Sun Tzu, ese filósofo y estratega de la antigua China, escribió en El Arte de la Guerra: “es de máxima importancia en la guerra atacar la estrategia del enemigo”, y parafraseando esto, otro chino contemporáneo nos enseñó que para gobernarse políticamente bien “hay que atacar todo lo que el enemigo apoya y apoyar todo lo que el enemigo ataca”, enseñanzas que, si uno las maneja con inteligencia, nos pueden ayudar a acertar en nuestras decisiones políticas.

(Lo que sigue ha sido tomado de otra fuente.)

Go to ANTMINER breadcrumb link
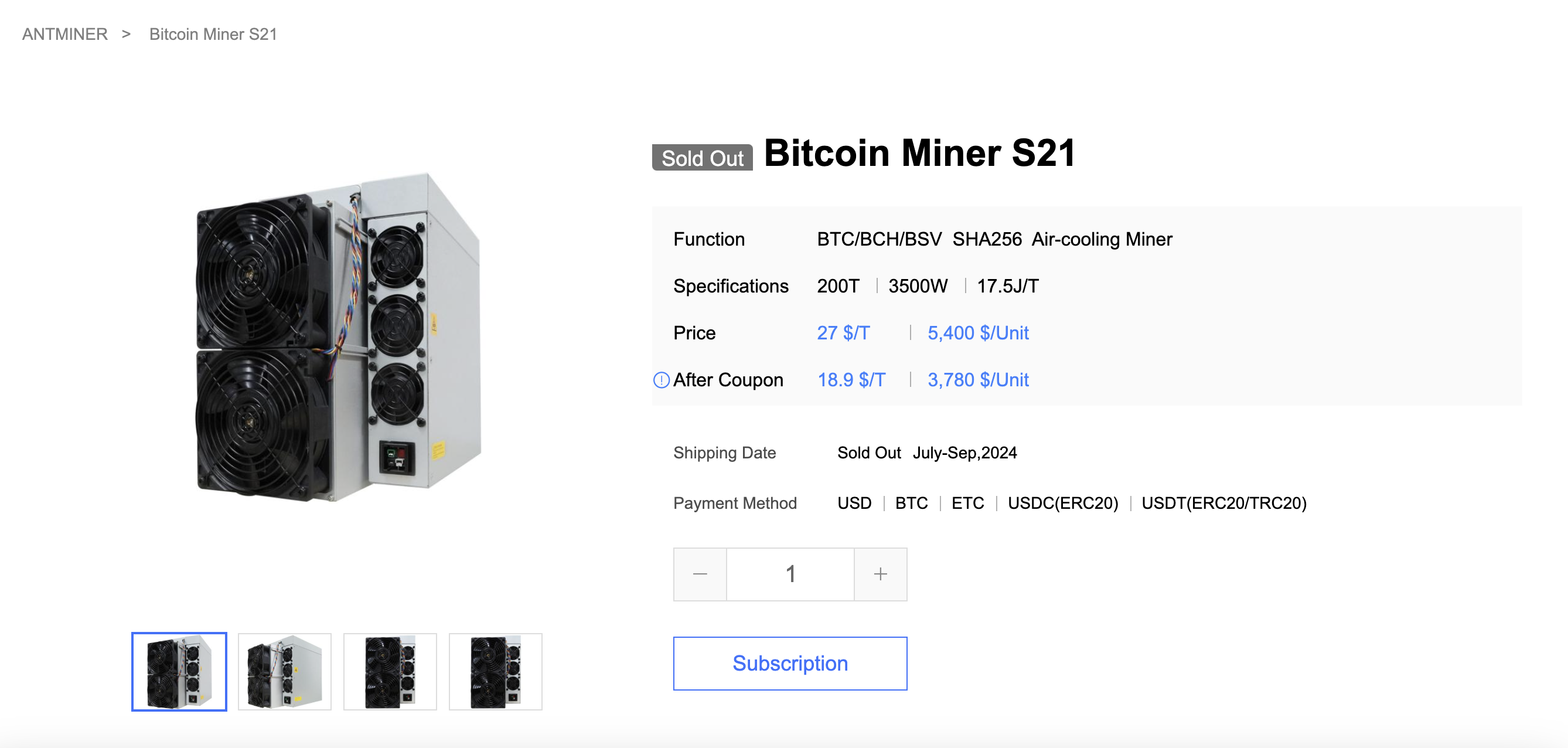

Desde sus orígenes, el Ecuador fue una formación social en la que cohabitaron dos modos de producción antagónicos, pero que en nuestro escenario se volvieron aliados. El feudalismo y el capitalismo. El primero basado en el sistema hacendario, cuya principal fuente de riqueza fue la sobreexplotación de la mano de obra campesina, y el segundo basado en la agroexportación fundamentada en lo mismo pero además en la exportación de productos primarios hacia el mercado internacional. Tanto en el uno como en el otro, las voraces cúpulas terratenientes formaron, desde el nacimiento de la república, partidos políticos que las representen para a través de ellos tomar las riendas del Estado y desde allí promover Constituciones afines a sus ambiciones y leyes que respondan a sus designios oligárquicos.

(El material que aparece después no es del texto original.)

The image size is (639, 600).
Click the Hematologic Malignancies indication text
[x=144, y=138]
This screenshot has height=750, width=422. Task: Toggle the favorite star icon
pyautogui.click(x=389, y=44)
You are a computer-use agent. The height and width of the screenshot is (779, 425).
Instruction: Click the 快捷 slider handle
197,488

Para esas cúpulas, la nación no es sino un tablero donde se juega su voracidad económica y si para ello hay que sacrificar a la patria, dividirla, arrendarla, traicionarla, poniendo en riesgo su soberanía y libertad, pues jamás han tenido empacho en hacerlo, como en efecto lo han hecho una y mil veces en América Latina y en nuestro país. Esa oligarquía es lo que a grosso modo en política se la conoce como “derecha” ecuatoriana; sector político que no tuvo empacho en firmar la “Carta Negra”, arrendar la bandera nacional, cometer el magnicidio contra Alfaro, masacrar a los trabajadores el 15 de noviembre de 1922, firmar el Protocolo de Río de Janeiro, decretar los feriados bancarios para salvaguardar a la plutocracia, dolarizar nuestra economía, entregar a EEUU la base de Manta y propiciar en la actualidad la firma del TLC, así como crear el clima de inseguridad nacional, cuando el Congreso, la Corte Suprema y el Ejecutivo no se someten a sus ambiciones superlativas.

Desde la formación de la república, tras de los partidos políticos que bajo distintos nombres siempre fueron de derecha, ha sido la oligarquía especialmente costeña la que ha ostentado el poder, con excepciones insignificantes. Unas veces nombrando presidentes gestados en sus entrañas, otras haciendo elegir a títeres para manejarlos solapadamente desde el Congreso, desde sospechosas instituciones beneméritas de Guayaquil, desde la prensa amarilla e incluso desde las Fuerzas Armadas. De esas huestes han salido los sucesivos “dueños del país”, que a su turno han mangoneado la política nacional por las buenas o por las malas, pues, en su cosmovisión, el Ecuador no es sino un feudo propio al que aún le queda bastante sangre que exprimir. Y, ¡vaya, qué coincidencia!, los puntos de vista de la derecha siempre son los mismos que los de la Embajada Norteamericana.

De ahí que si queremos actuar acertadamente en política basta con mirar la punta amarilla de esta brújula para saber hacia donde debemos ir. Así, por ejemplo, si el actual dueño del país dice que la Constituyente es mala, entonces significa que es buena. Si dice que hay que impulsar el TLC, eso significa que será un buen negocio para la oligarquía pero un gran atraco a la economía popular y que por tanto hay que impedir que se lo firme a toda costa. Si dice asustado que los movimientos sociales son auspiciados por el chavismo, eso significa que hay que estar con los Movimientos sociales y apoyar al presidente Hugo Chávez. Aunque tal infundio es una treta de las más trilladas que recuerdo. Siempre la oligarquía pensó que el pueblo es incapaz de pensar y de actuar con inteligencia. La derecha cree que, cuando protesta el pueblo por hambre, falta de vivienda, educación y salud no lo hace por indignación, sino porque vienen ‘agitadores internacionales’ a azuzarle, pues el pueblo “….no tiene suficiente preparación”, únicamente es sufrido y aguantador.

Pero no hace falta ser entendido en política para actuar acertadamente, baste ver hacia donde quiere que vaya el país el señor Febres Cordero para ir precisamente en sentido contrario. Quien actúe así, estará haciéndolo con seguridad en beneficio del país y del pueblo ecuatoriano. Gracias Sun Tzu.